Stepping, in 1815, into a cramped and low-hung attic space clogged with antique furniture: fine brocades, moth-eaten and dusty; sway-backed Louis Quatorze chairs with splintered legs. Splintered armoires and dun- smoked walls, festooned with cobweb and scribbled with foul words.

On one particular wall, a faint stain hangs like spreading damp. The shadow of some immense, submerged, half-crucified grey bat.

Jean-Guy traces its contours, wonderingly. Remembering, in 1793

a bloodstained pallet piled high with pale-eyed corpses left to rot beneath this same wall, this same great watermark: its bright red darkness, splashed wet across fresh white plaster.

Oh, how Jean-Guy had stared at it — struck stupidly dumb with pure shock — while La Hire recounted the details his long day's sleep had stolen from him. Told him how, when the committee's spies broke in at last, Dumouriez had merely looked up from his work with a queasy smile, interrupted in the very midst of dumping yet another body on top of the last. How he'd held a trowel clutched, incongruously, in one hand, which he'd then raised, still smiling

and used, sharp edge turned inward — even as they screamed at him to halt — to cut his own throat.

Under the stain's splayed wing, Jean-Guy closes his eyes and casts his mind back even further — right back to the beginning, before Thermidor finally stemmed the revolutionary river's flood; before the chevalier's coach, later found stripped and abandoned at the lip of a pit stuffed with severed heads and lime; before Dumouriez's suicide, or Jean-Guy and La Hire's frantic flight to Calais, and beyond — back to Martinique, where La Hire would serve as plantation master on Old Sansterre's lands till the hour and the day of his own, entirely natural, demise. The very, very beginning.

Or Jean-Guy's — necessarily limited — version of it, at any rate.

Then, once more, 1793. Five o'clock on that long-gone 'August' day, and the afternoon sun has already begun to slant down over the Row of the Armed Man's ruined roofs, dripping from their streaming gutters in a dazzle of water and light, along with the last of the previous night's rainfall. Jean-Guy and La Hire sit together at what passes for a table by the open window of a street-side cafe, their tricolor badges momentarily absent from sashes and hats; they sip their coffee, thus disguised, and listen to today's tumbrils grind by through the stinking mist. Keeping a careful tandem eye, also, upon the uppermost windows of Dumouriez's house, refuge of a suspected traitor, and previously listed (before its recent conversion into a many-roomed, half-empty 'citizens' hotel') as part of the ancestral holdings of a certain M. le Chevalier du Prendegrace.

Jean-Guy to La Hire: 'This Prendegrace — who is he?'

'A ci-devant aristo, what else? Like all the rest.'

'Yes, to be sure; but besides.'

La Hire shrugs. 'Does it matter?'

Here, in that ill-fit building just across the way, other known aristocrats — men, women and children bearing papers forged expertly enough to permit them to walk the streets of Paris, if not exit through its gates — have often been observed to enter, though rarely been observed to leave. Perhaps attracted by Prendegrace's reputation as 'one of their own', they place their trust in his creature Dumouriez's promises of sanctuary, refuge, escape; the very fact of their own absence, later on, seems to prove that trust has not been given in vain.

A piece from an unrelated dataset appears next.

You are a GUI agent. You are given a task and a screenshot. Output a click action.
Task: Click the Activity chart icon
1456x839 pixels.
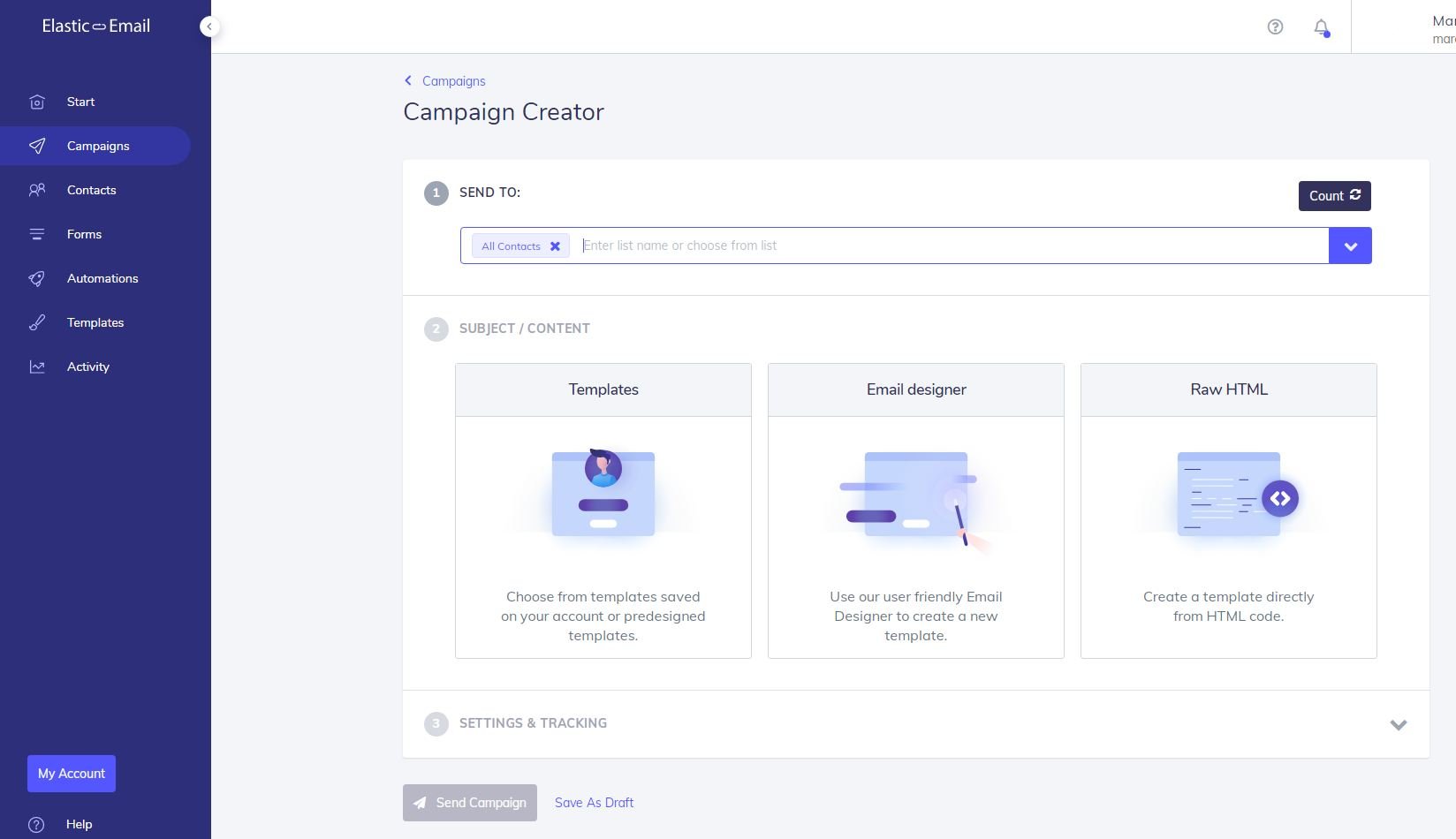pyautogui.click(x=37, y=367)
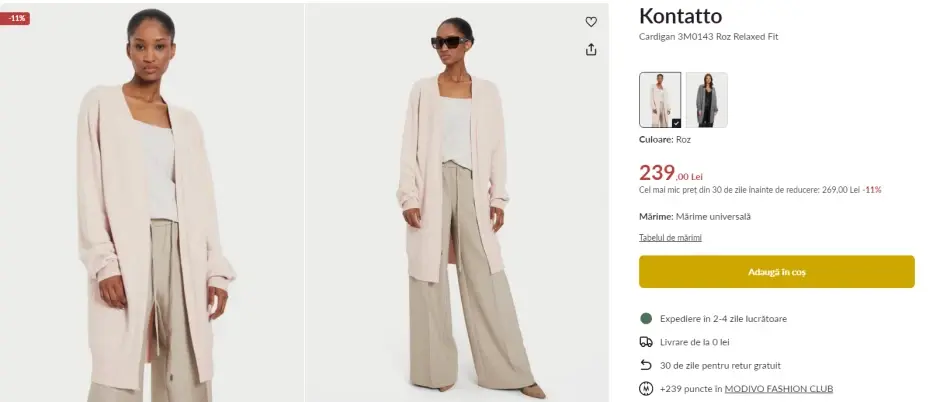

'The sewers,' La Hire suggests. 'They served us well enough during the old days, dodging royalist scum through the Cordeliers' quarter'

Jean-Guy scoffs. 'A secret entrance, perhaps, in the cellar? Down to the river with the rest of the garbage, then to the far shore on some subterranean boat?'

'It's possible.'

'So the accused Church used to claim, concerning Christ's resurrection.'

A guffaw. 'Ah, but there's no need to be so bitter about that , Citizen. Is there? Since they've already paid so well, after all — those fat-arsed priests — for spreading such pernicious lies.'

And: Ah, yes, Jean-Guy remembers thinking, as he nods in smiling agreement. Paid in full, on the Widow's lap just like the king and his Austrian whore, before them.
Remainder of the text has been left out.